Prove that the diagonals of a rhombus are perpendicular bisectors of each other. 

Solution

 

Let OABC be a rhombus, whose diagonals OB and AC intersect at D. Suppose O is the origin.

Let the position vector of A and C be  \[\vec{a}\] and \[\vec{c}\] respectively. 

Then, \[\vec{OA} = \vec{a}\] In ∆OAB, \[\vec{OB} = \vec{OA} + \vec{AB} = \vec{OA} + \vec{OC} = \vec{a} + \vec{c}\] 

\[\left( \vec{AB} = \vec{OC} \right)\]

Position vector of mid-point of \[\vec{OB} = \frac{1}{2}\left( \vec{a} + \vec{c} \right)\]  

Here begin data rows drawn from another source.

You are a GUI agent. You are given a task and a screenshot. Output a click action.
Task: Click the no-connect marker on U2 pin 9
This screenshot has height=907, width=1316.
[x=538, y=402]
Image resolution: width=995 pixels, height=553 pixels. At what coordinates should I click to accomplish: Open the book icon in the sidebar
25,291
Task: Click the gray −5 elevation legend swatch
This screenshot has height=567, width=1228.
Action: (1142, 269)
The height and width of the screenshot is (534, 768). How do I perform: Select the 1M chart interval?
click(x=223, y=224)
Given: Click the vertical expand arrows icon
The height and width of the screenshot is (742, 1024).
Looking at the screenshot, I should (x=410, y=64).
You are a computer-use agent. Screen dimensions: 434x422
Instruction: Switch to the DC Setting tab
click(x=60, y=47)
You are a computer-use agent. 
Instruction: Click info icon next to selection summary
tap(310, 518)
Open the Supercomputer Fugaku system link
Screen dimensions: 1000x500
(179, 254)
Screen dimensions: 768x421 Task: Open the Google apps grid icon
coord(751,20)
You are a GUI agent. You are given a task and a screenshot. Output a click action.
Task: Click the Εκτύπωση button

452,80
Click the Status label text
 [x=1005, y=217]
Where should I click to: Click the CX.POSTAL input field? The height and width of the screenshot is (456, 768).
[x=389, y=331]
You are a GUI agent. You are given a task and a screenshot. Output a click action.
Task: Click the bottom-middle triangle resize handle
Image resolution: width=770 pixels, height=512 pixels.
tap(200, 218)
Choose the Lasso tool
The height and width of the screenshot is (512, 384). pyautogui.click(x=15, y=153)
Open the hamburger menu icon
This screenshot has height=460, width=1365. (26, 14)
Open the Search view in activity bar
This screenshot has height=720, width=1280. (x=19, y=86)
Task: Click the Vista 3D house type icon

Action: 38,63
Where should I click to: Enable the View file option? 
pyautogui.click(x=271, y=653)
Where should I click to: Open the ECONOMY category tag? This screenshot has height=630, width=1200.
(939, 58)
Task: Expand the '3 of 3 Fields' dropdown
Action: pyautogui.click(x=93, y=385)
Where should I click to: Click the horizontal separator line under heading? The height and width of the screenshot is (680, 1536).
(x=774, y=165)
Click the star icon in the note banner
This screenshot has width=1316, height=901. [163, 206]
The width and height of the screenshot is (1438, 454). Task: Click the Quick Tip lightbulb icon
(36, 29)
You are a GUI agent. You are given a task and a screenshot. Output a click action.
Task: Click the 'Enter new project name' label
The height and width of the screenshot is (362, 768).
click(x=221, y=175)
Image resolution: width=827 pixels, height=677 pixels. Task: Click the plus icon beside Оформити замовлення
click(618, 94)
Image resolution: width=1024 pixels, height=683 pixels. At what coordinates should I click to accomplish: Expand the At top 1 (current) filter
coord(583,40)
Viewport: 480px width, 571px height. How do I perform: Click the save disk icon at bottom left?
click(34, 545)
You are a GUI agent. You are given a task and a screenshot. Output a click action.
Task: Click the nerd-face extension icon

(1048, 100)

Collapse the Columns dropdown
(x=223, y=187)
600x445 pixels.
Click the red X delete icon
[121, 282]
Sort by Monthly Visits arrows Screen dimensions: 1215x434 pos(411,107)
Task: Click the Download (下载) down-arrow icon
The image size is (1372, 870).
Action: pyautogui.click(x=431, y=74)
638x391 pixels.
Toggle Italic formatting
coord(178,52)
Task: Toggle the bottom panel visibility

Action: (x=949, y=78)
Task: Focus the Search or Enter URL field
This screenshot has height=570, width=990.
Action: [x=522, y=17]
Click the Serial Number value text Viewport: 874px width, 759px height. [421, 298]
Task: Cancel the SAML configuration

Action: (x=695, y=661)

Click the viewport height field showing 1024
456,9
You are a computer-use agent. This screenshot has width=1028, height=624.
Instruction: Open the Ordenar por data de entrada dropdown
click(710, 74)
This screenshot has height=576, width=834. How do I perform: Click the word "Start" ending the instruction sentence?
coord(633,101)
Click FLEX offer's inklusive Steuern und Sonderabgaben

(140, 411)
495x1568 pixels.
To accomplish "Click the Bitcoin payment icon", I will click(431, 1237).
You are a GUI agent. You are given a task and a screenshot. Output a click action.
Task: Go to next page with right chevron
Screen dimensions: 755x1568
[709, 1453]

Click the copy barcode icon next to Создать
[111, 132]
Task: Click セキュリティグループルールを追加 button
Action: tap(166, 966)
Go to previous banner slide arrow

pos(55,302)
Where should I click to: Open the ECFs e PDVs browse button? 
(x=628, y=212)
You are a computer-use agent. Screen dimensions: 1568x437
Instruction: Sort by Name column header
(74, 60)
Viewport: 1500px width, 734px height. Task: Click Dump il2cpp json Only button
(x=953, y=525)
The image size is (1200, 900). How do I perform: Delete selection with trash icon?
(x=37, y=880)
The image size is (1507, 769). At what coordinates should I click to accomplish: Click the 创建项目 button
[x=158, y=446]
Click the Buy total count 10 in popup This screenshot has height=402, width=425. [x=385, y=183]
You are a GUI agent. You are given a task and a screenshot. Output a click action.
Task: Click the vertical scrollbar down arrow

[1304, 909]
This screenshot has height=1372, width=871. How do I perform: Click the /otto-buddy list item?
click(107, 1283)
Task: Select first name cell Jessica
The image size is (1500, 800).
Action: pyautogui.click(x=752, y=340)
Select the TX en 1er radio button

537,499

Position vector of mid-point of\[\vec{OB} = \frac{1}{2}\left( \vec{a} + \vec{c} \right)\]          (Mid-point formula) 

So, the mid-points of OB and AC coincide. Thus, the diagonals OB and AC bisect each other. 

Now, 

\[\vec{OB} . \vec{AC} = \left( \vec{a} + \vec{c} \right) . \left( \vec{c} - \vec{a} \right)\]
\[ = \left( \vec{c} + \vec{a} \right) . \left( \vec{c} - \vec{a} \right)\]
\[ = \left| \vec{c} \right|^2 - \left| \vec{a} \right|^2 \]
\[ = \left| \vec{OC} \right|^2 - \left| \vec{OA} \right|^2 \]
\[ = 0 \left( \left| \vec{OC} \right| = \left| \vec{OA} \right| \right)\]
\[ \Rightarrow \vec{OB} \perp \vec{AC}\] 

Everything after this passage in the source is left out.